__EXERCISE GOAL__
Look at each line below and count those with the word "agent"; the answer is that number only.

(Source records)
*-*-*

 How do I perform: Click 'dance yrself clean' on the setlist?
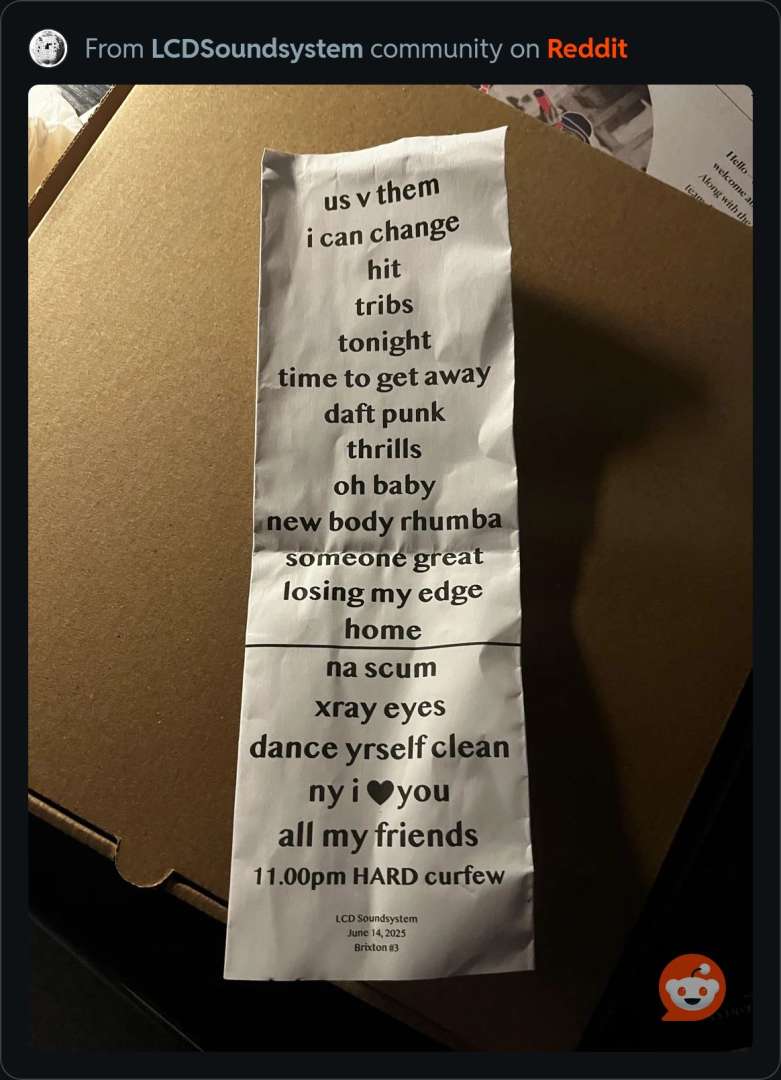tap(379, 749)
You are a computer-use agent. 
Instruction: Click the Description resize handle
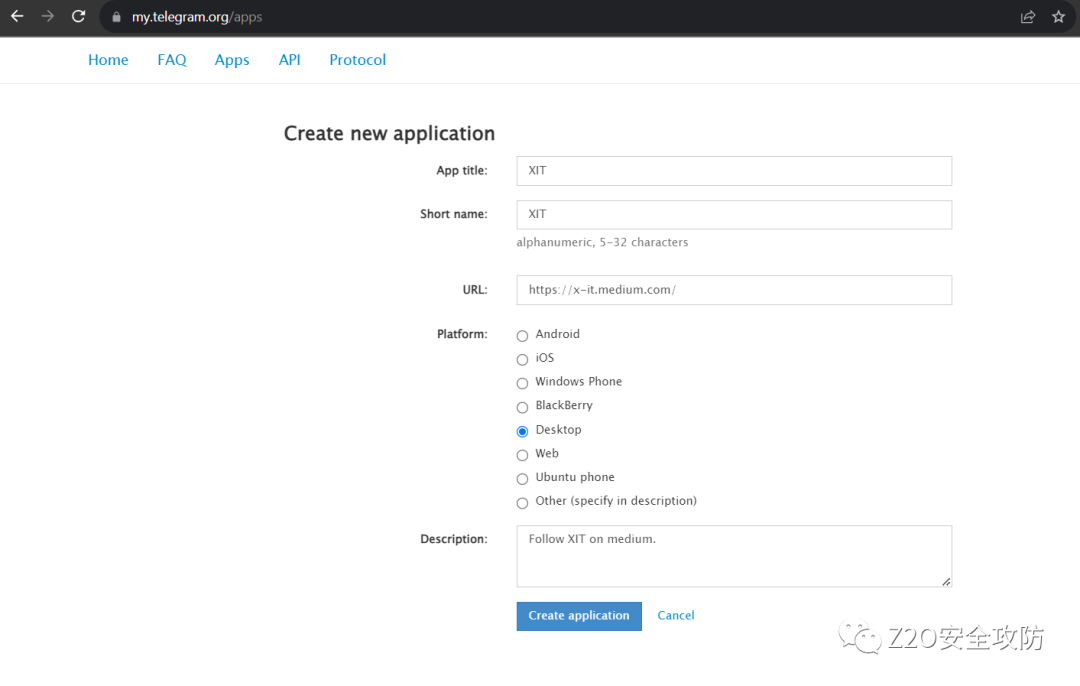pyautogui.click(x=946, y=581)
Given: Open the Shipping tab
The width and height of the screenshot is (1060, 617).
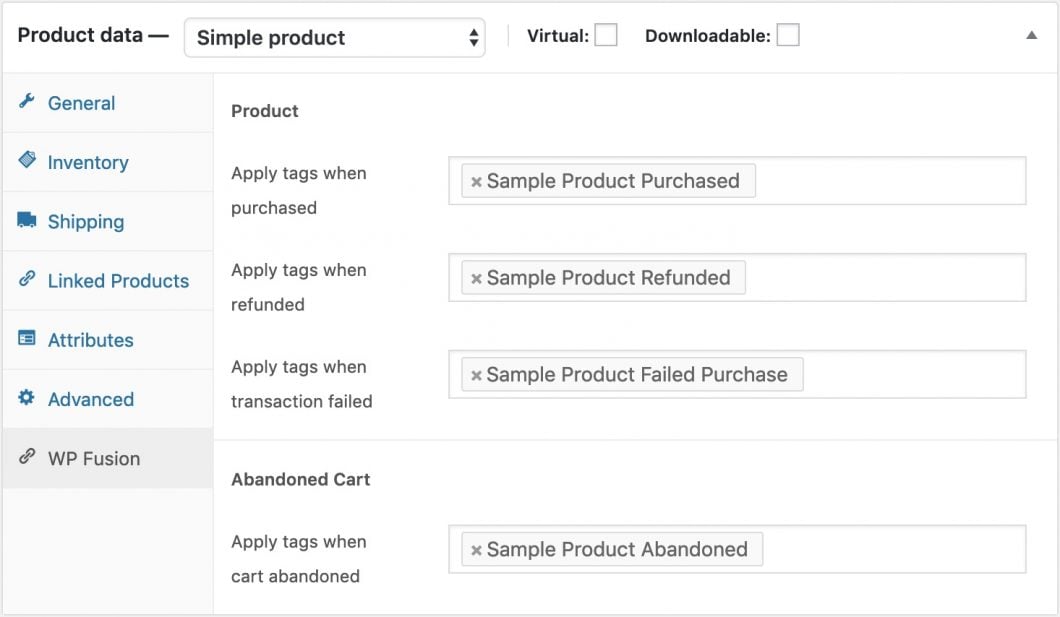Looking at the screenshot, I should (x=86, y=222).
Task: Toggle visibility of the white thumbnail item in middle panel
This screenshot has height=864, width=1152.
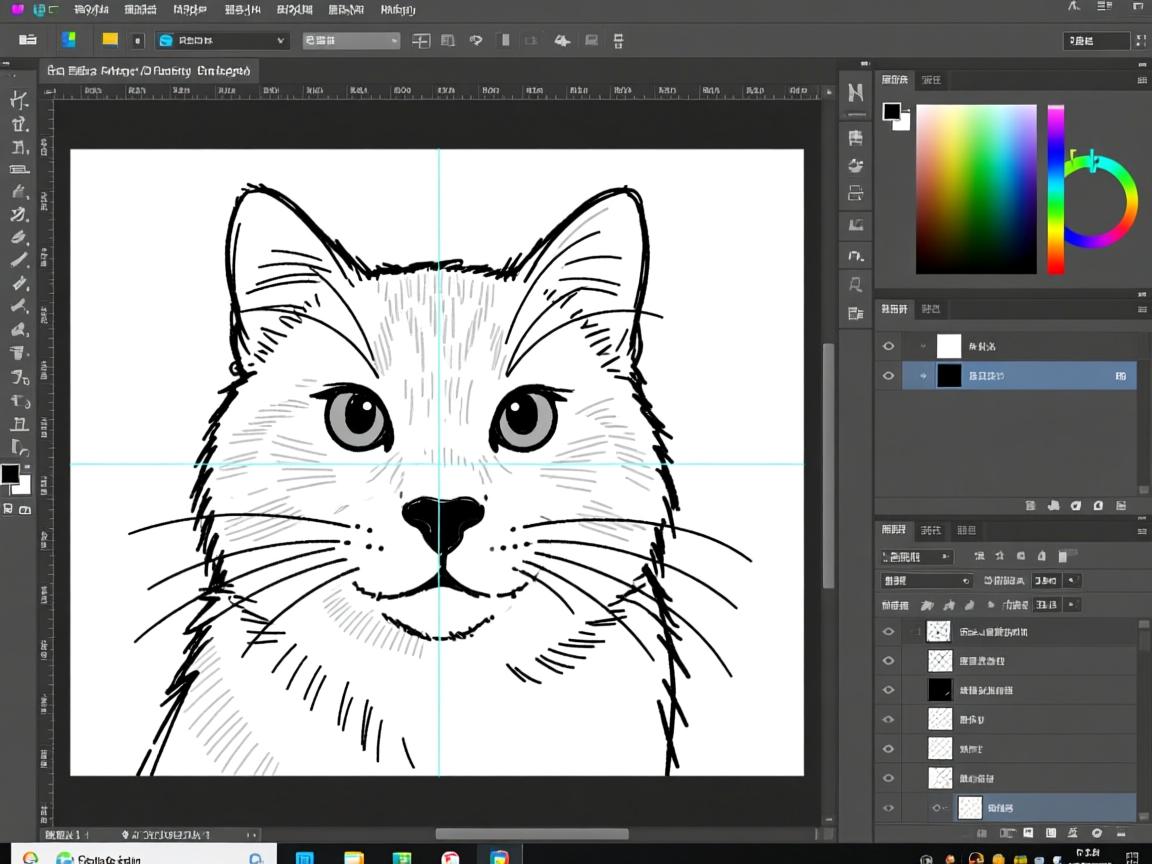Action: pyautogui.click(x=888, y=347)
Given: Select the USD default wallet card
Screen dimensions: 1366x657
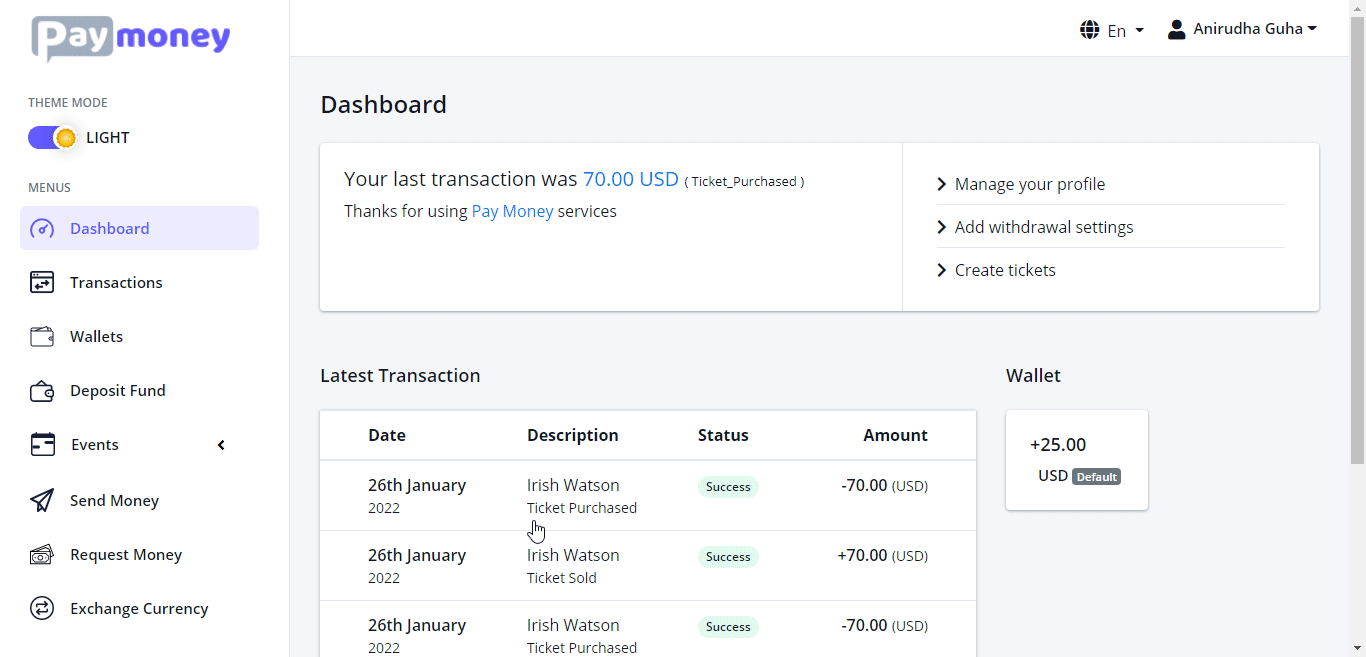Looking at the screenshot, I should (x=1076, y=460).
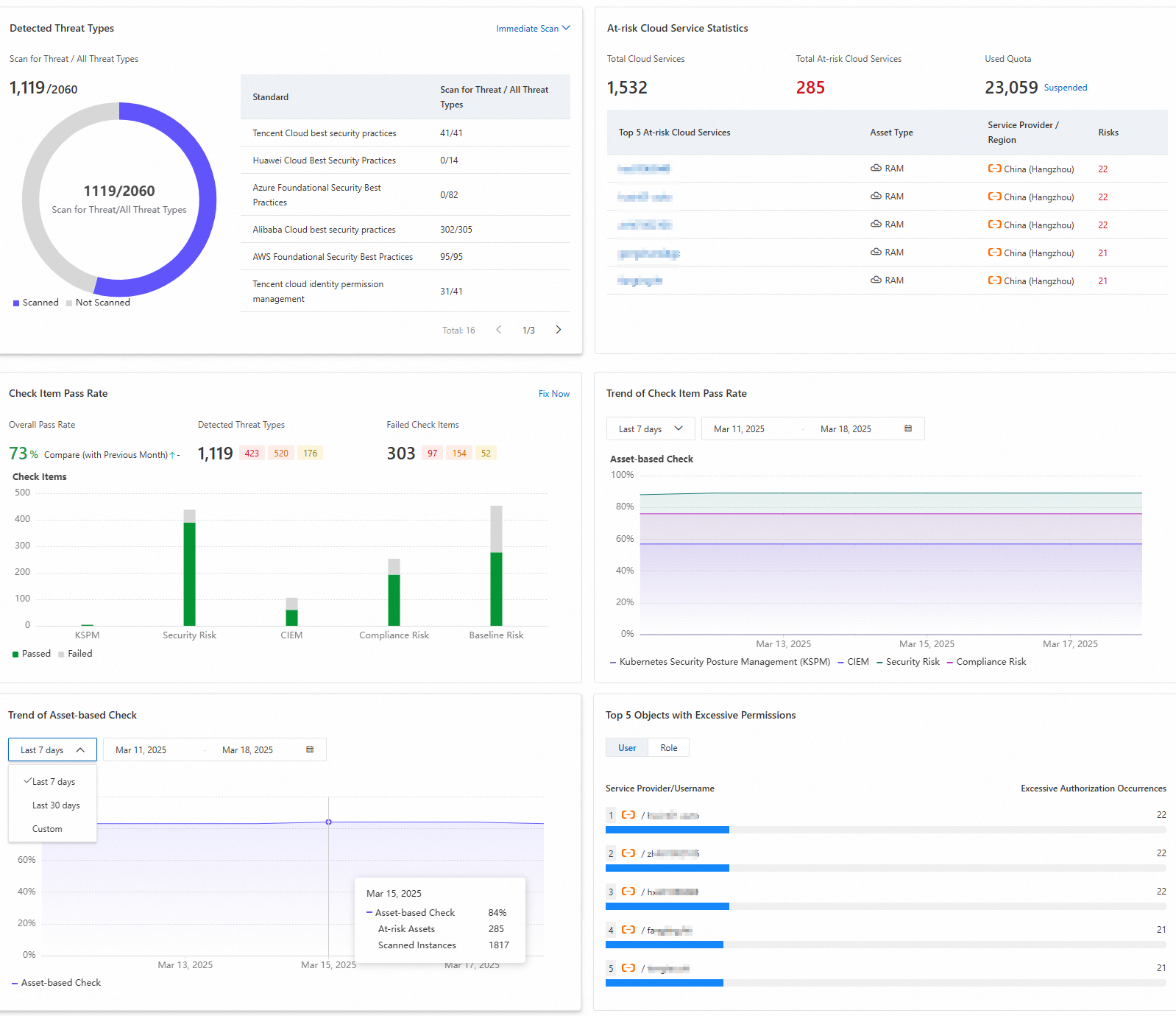Click provider logo in fifth at-risk service row
Screen dimensions: 1176x1016
point(994,281)
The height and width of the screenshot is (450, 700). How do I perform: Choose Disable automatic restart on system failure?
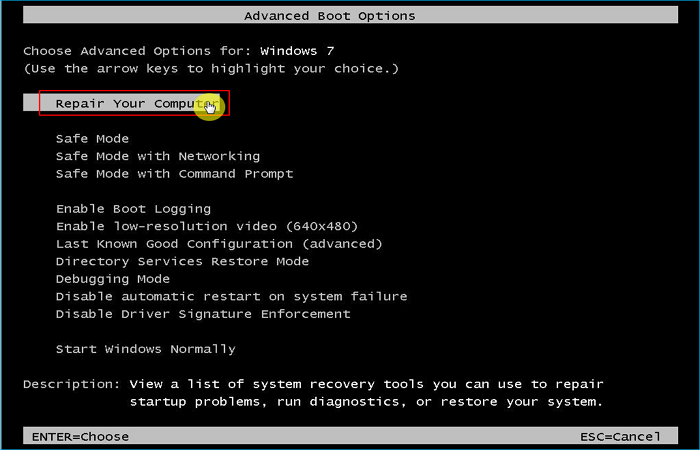click(x=231, y=296)
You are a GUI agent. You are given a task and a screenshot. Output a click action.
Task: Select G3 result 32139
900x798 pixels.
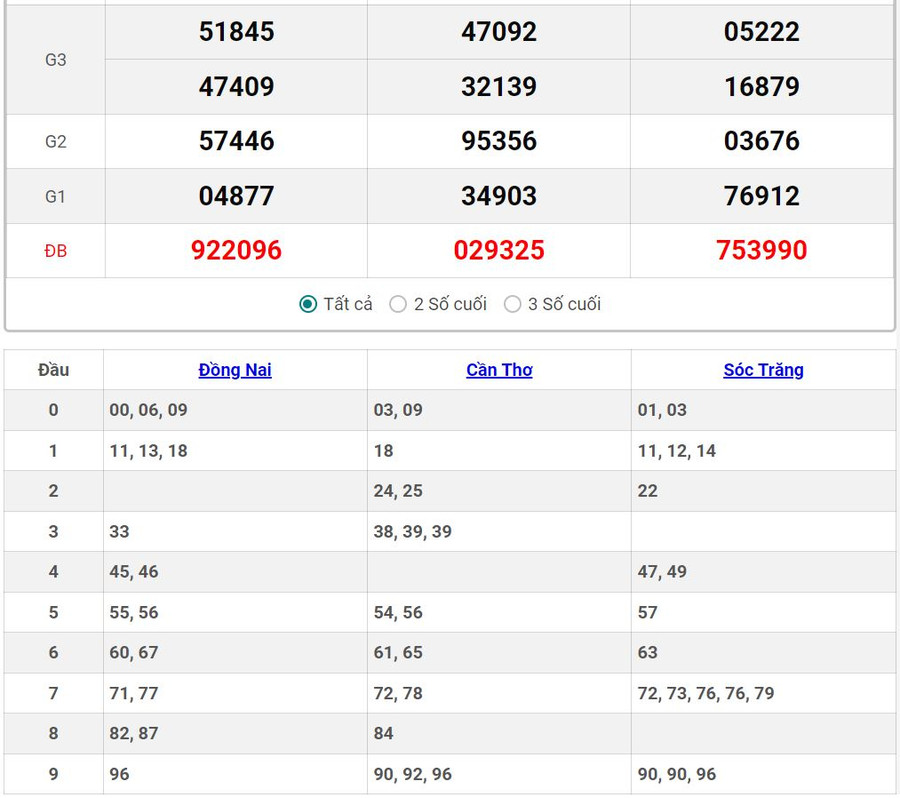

*-*-*

__RESPONSE BOX__
2